_EXTRACTED MATERIAL_:
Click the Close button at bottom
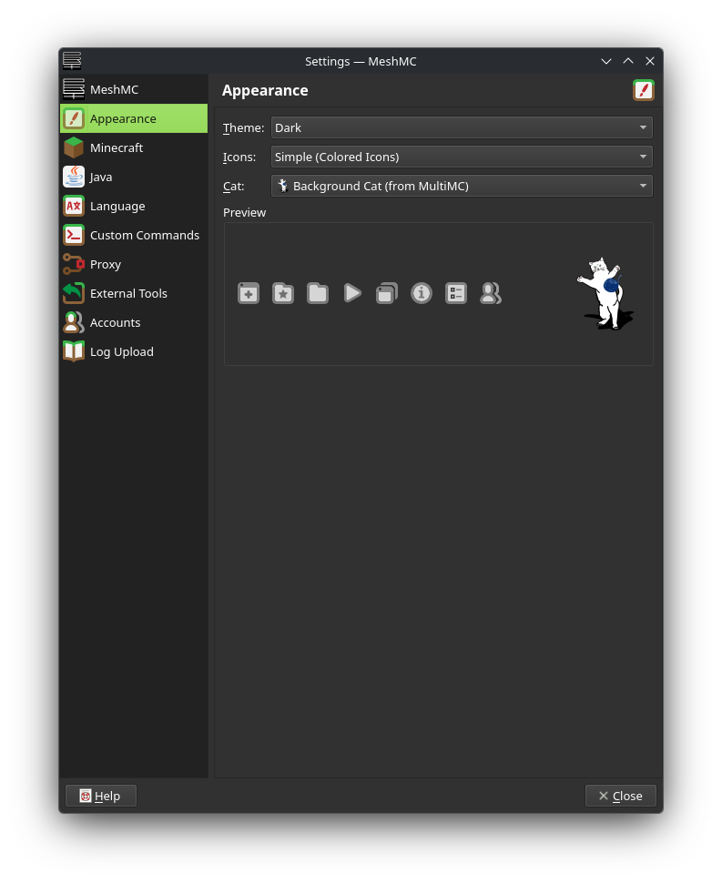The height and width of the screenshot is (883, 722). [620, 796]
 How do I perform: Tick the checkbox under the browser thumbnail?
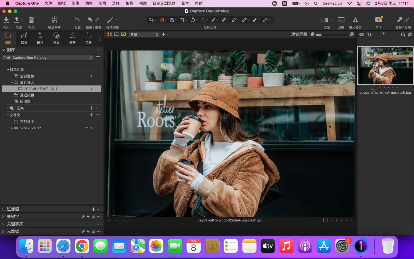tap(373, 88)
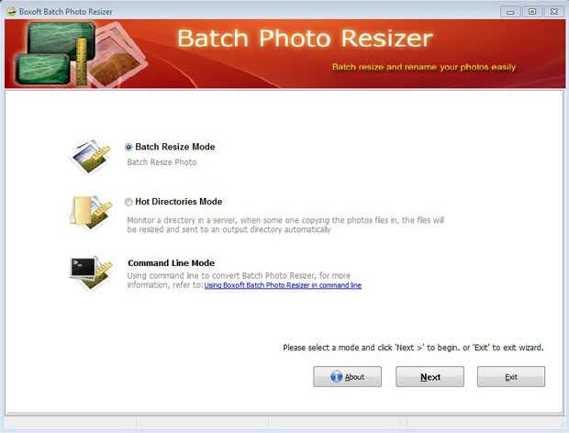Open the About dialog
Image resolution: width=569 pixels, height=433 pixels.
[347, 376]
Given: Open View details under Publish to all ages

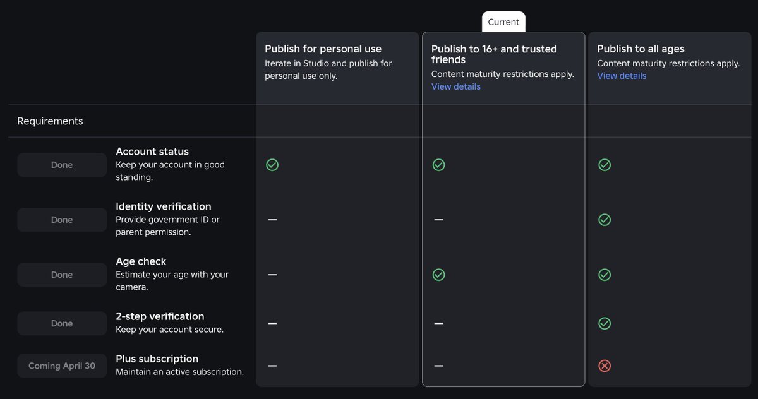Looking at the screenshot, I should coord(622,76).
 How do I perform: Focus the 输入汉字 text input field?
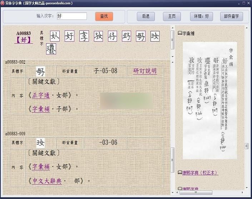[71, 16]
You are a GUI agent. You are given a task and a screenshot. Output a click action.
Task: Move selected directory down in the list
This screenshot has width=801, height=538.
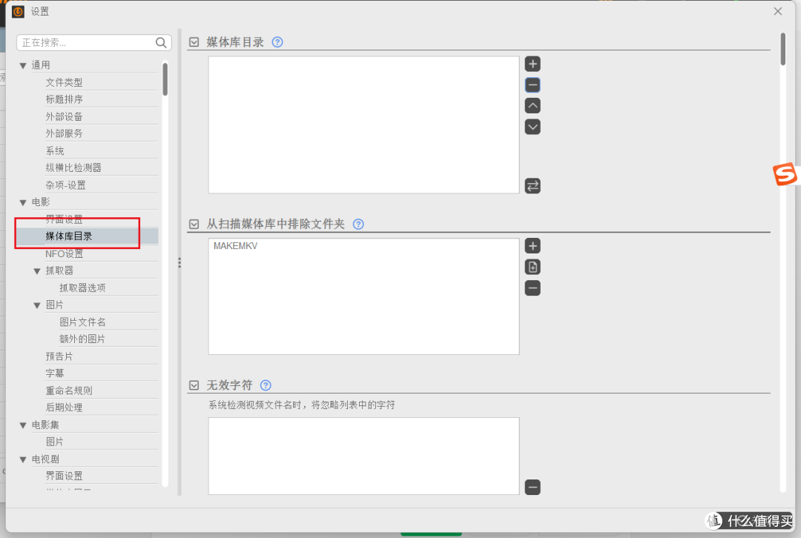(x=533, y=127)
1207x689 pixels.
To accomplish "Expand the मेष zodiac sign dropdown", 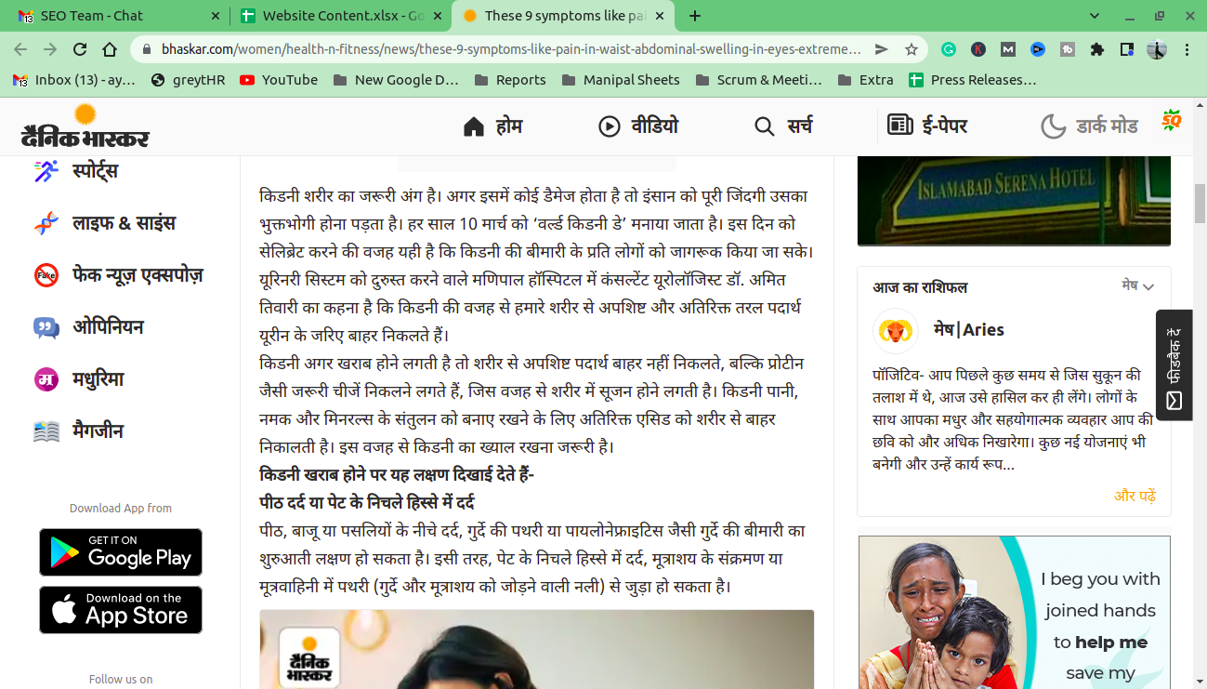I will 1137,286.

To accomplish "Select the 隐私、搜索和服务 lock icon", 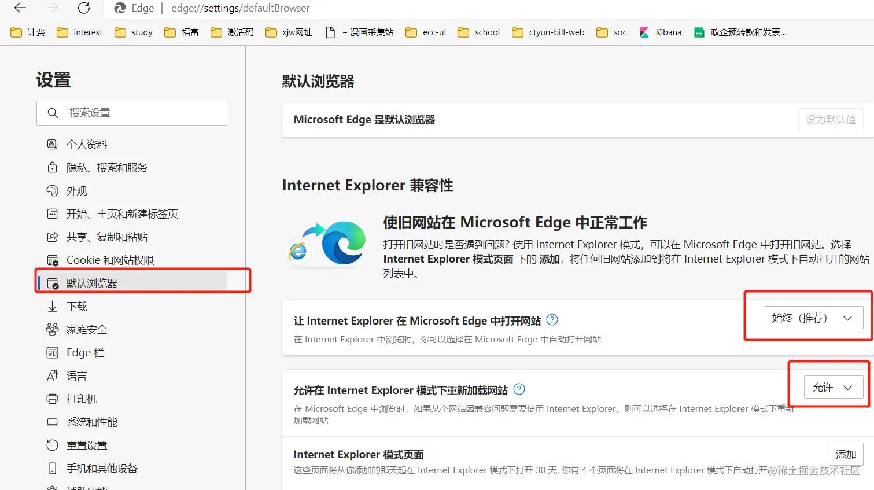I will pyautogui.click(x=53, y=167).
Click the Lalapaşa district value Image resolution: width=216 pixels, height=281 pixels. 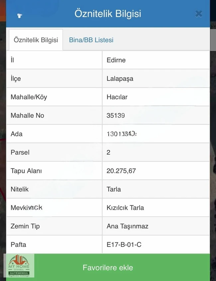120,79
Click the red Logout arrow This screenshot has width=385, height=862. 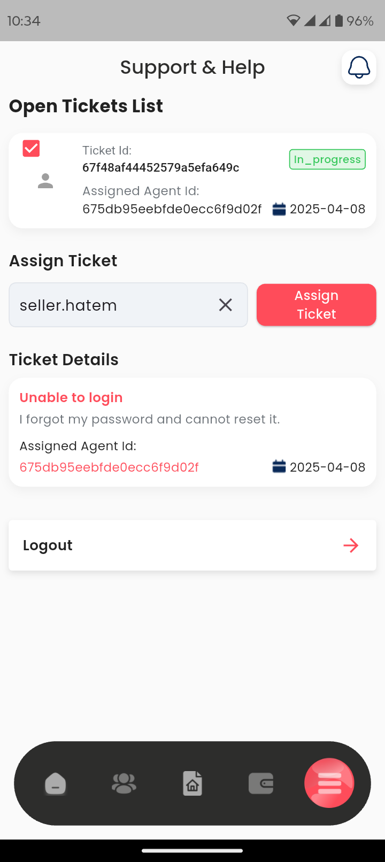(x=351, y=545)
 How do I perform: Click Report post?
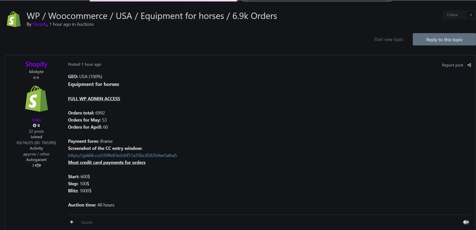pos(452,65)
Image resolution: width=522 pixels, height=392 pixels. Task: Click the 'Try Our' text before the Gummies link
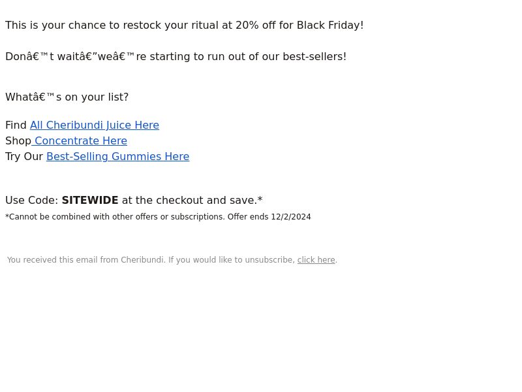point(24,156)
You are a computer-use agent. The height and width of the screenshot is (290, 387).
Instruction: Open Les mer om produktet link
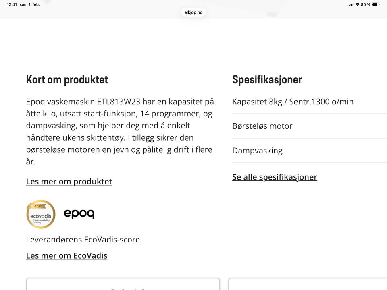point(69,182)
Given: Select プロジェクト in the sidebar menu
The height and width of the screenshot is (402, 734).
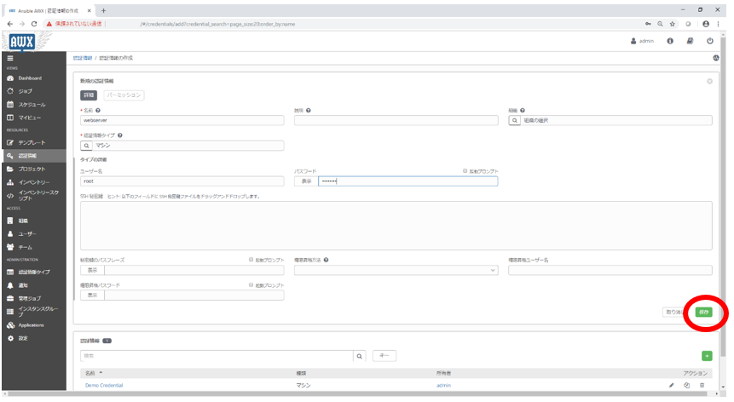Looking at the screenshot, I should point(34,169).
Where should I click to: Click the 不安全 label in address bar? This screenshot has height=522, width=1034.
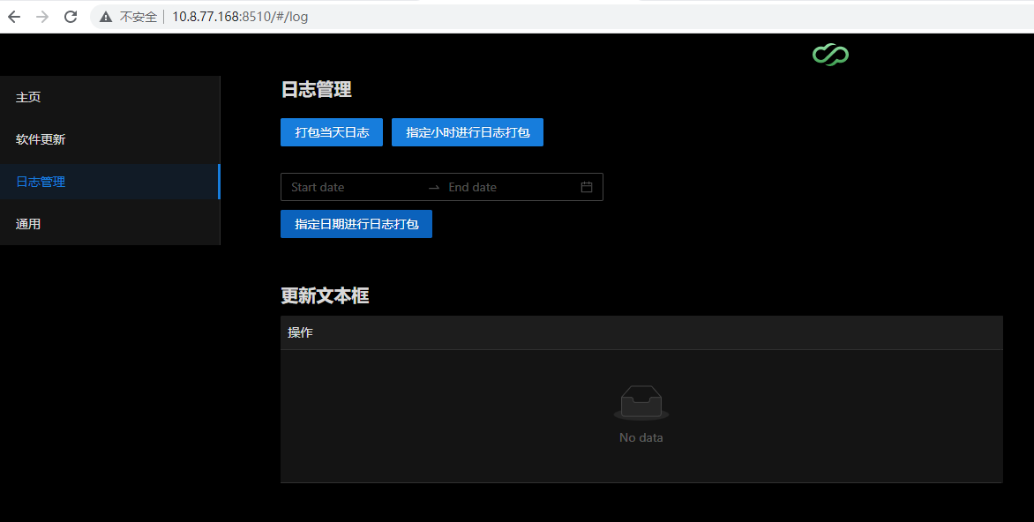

_WHAT THE TASK REQUIRES_:
Which of the lines above include the word "agent"? Copy each of them.

_OUTPUT OF THE EXERCISE_:
You are a GUI agent. You are given a task and a screenshot. Output a click action.
You are a computer-use agent. The height and width of the screenshot is (290, 387).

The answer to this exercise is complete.